## [Selected extract]

------------

This is, of course, bad even for Israel herself -- but we are so servile to the demands of the country's self-harming government, and to its loudest and angriest lobbyists here, that our governments obey. As long as this continues, they will in practice oppose democracy in the Arab world.
Explanation three: Strongmen suppress jihadism. Our governments claim that without dictators there to suppress, torture and disappear Islamic fundamentalists, they will be unleashed and come after us. Indeed, they often outsourced torture to the Egyptian regime, sending suspects there to do things that would be illegal at home. Rober Baer, who was a senior figure in black ops at the CIA, said: "If you want them to be tortured, you send them to Syria. If you want someone to disappear -- never to see them again -- you send them to Egypt."

------------

## [Information]
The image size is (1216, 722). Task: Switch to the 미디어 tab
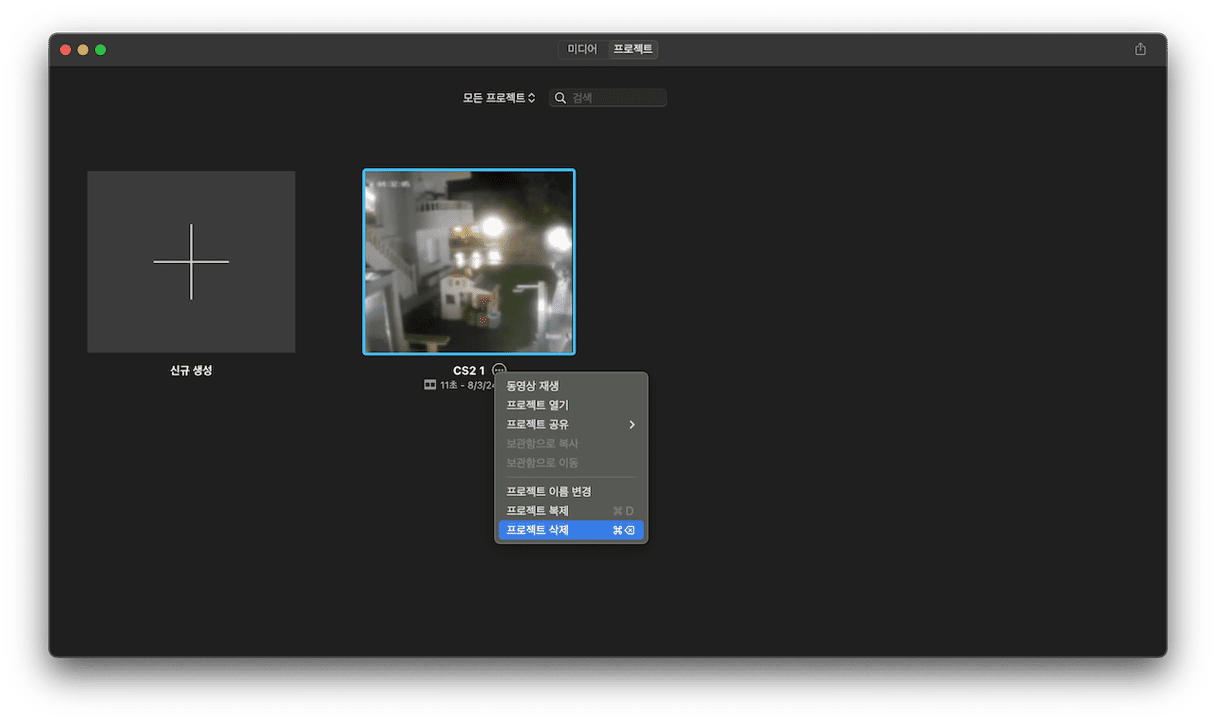[582, 49]
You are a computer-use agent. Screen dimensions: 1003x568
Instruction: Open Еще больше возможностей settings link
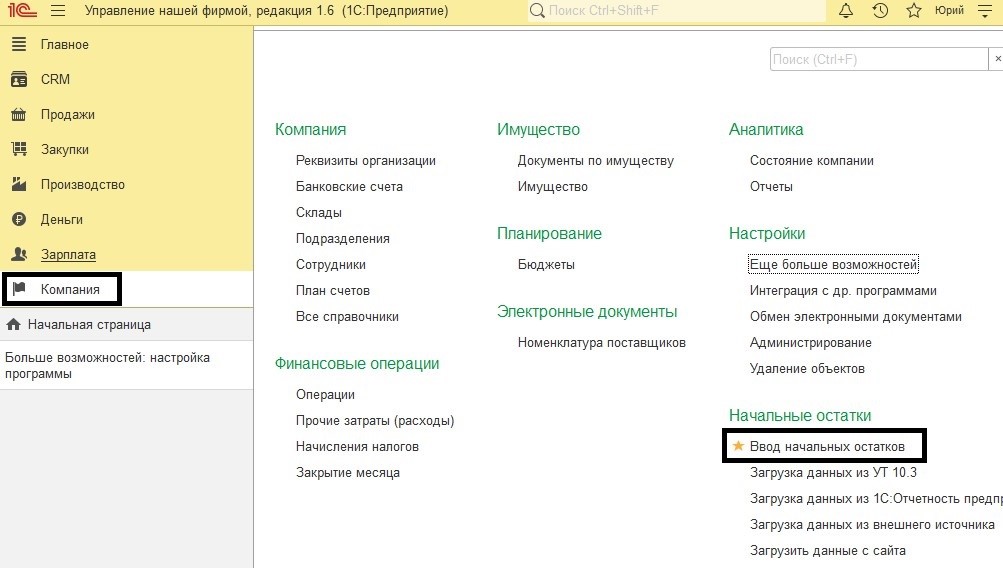click(833, 264)
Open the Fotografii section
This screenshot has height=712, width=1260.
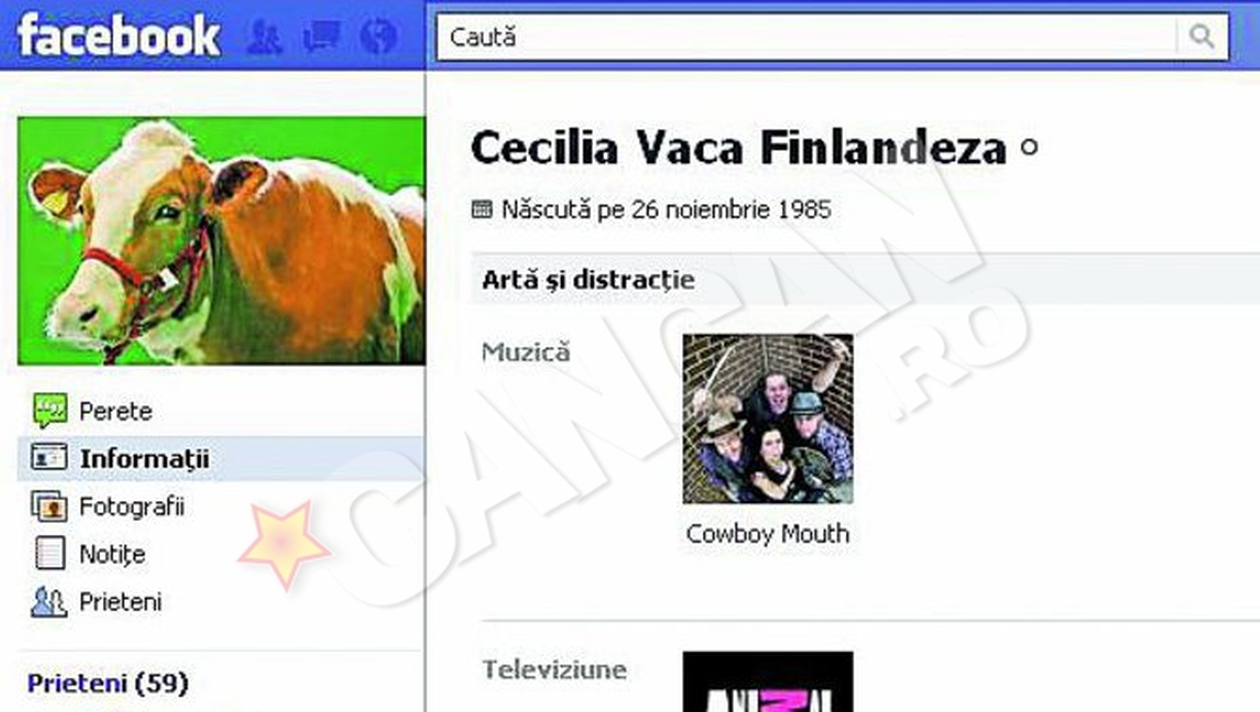point(132,507)
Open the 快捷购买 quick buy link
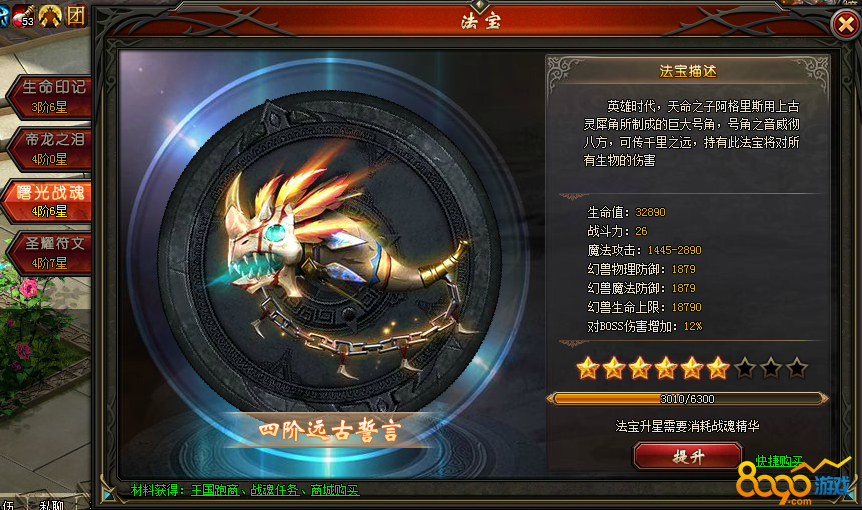 [779, 461]
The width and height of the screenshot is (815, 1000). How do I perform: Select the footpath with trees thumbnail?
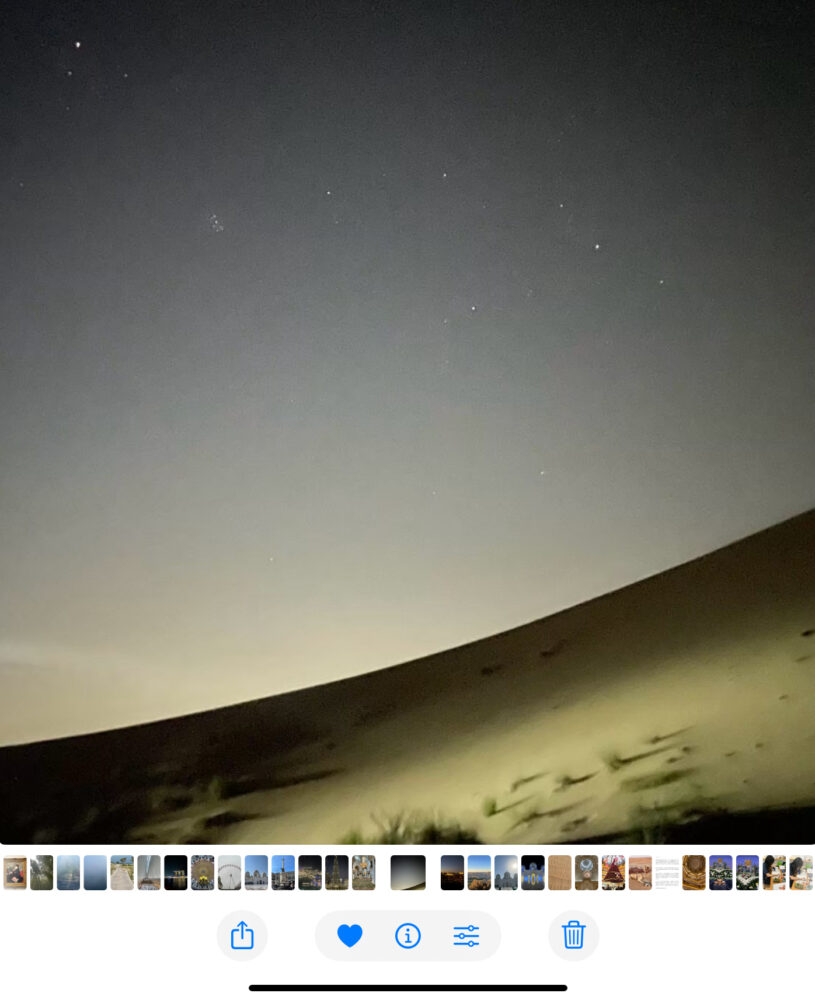(122, 872)
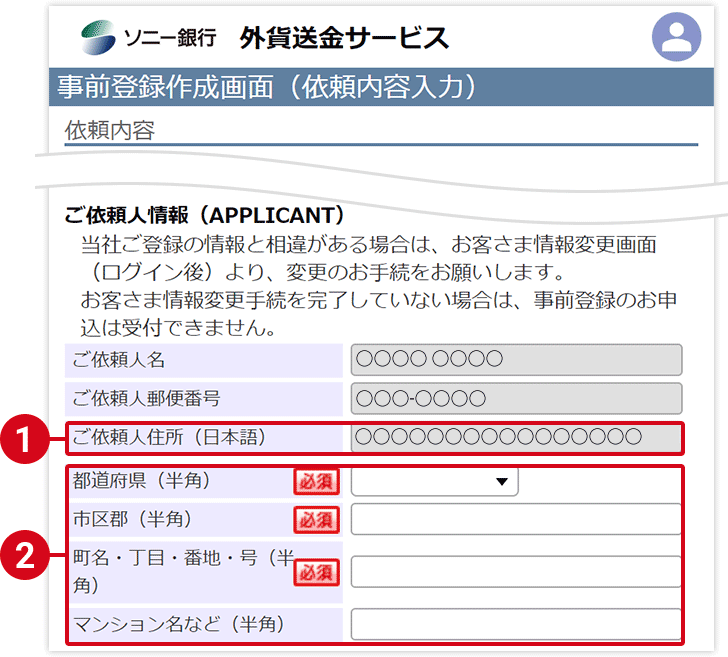The height and width of the screenshot is (657, 728).
Task: Click the user profile avatar icon
Action: [x=677, y=38]
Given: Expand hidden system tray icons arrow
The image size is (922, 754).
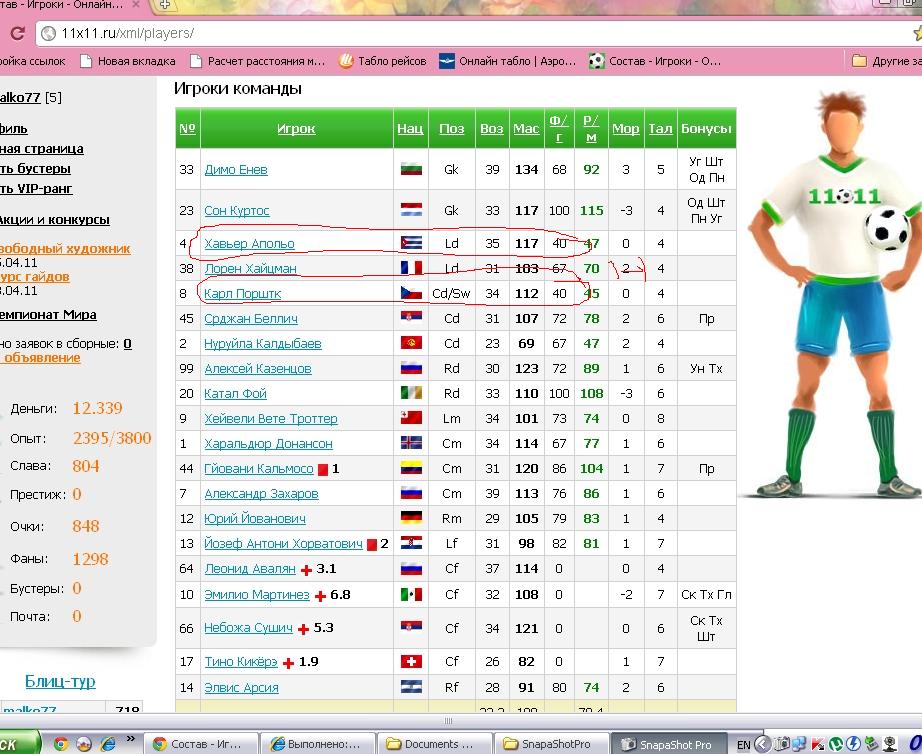Looking at the screenshot, I should click(764, 744).
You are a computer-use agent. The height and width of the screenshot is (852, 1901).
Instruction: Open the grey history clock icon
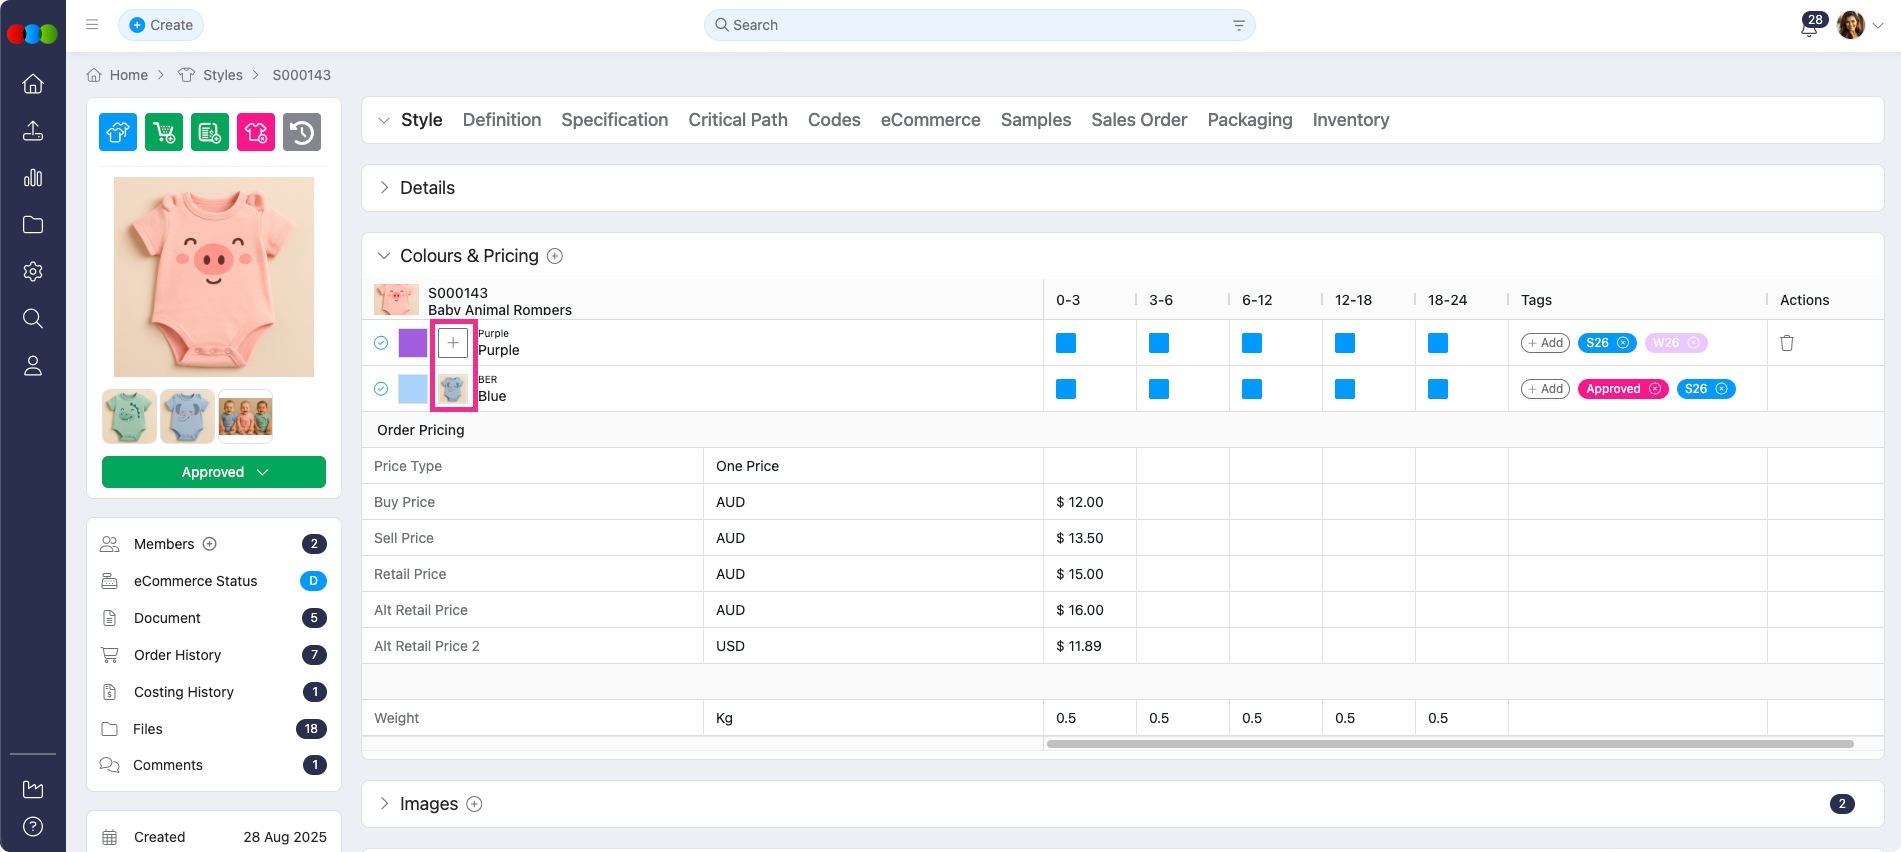point(302,132)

------------

## [What you need to do]
[1] Print the part of the passage on Western support for Arab strongmen starting at "This is, of" and ending at "the Arab world.".
[2] Answer these questions on the passage on Western support for Arab strongmen.
(a) As long as the servility continues, what will governments in practice oppose?
(b) What role at the CIA did the person quoted hold?
(c) To which country were suspects sent if someone was meant to disappear?
[3] Go on with the passage on Western support for Arab strongmen from where it stops.

## [Responses]
[1]
This is, of course, bad even for Israel herself -- but we are so servile to the demands of the country's self-harming government, and to its loudest and angriest lobbyists here, that our governments obey. As long as this continues, they will in practice oppose democracy in the Arab world.

[2]
(a) Democracy in the Arab world.
(b) A senior figure in black ops.
(c) Egypt.

[3]
Western governments claim all this makes us safer. In fact, the opposite is the truth. In his acclaimed history of al Qaeda, The Looming Tower, Lawrence Wright explains: "America's tragedy on September 11th was born in the prisons of Egypt." Modern jihadism was invented by Sayeed Qutb as he was electrocuted and lashed in Egyptian jails -- and grew under successive tyrannies. Mohammed Atta, the lead 9/11 hijacker, was Egyptian, and named the fact that the US backed his country's tyrant as one of the main reasons for the massacre.
When we fund and facilitate the violent suppression and torture of people, they hate us, and want to fight back. As David Gardner, veteran Middle East correspondent for that communist rag the Financial Times: "If we continue to connive in the survival of tyranny, we abet the onward march of the jihadis for whom Western policy is their most consistently reliable ally." Michael Scheuer, who was in charge of tracking Osama Bin Laden for the CIA, agrees, writing: "The US remains Bin Laden's only indispensible ally."
Backing tyrants -- or hellish wars of plunder, as in Iraq -- creates far more jihadis than it suffocates. This is especially the case in Egypt, where Mubarak deliberately ensured the opposition would be Islamist to keep the US aid dollars flowing. While he utterly crushed the liberals and democrats, he kept space open for the Muslim Brotherhood because, as Imad Gad, a leading political analyst in Cairo puts it, "Mubarak wanted the [Brotherhood] to appear as the only alternative."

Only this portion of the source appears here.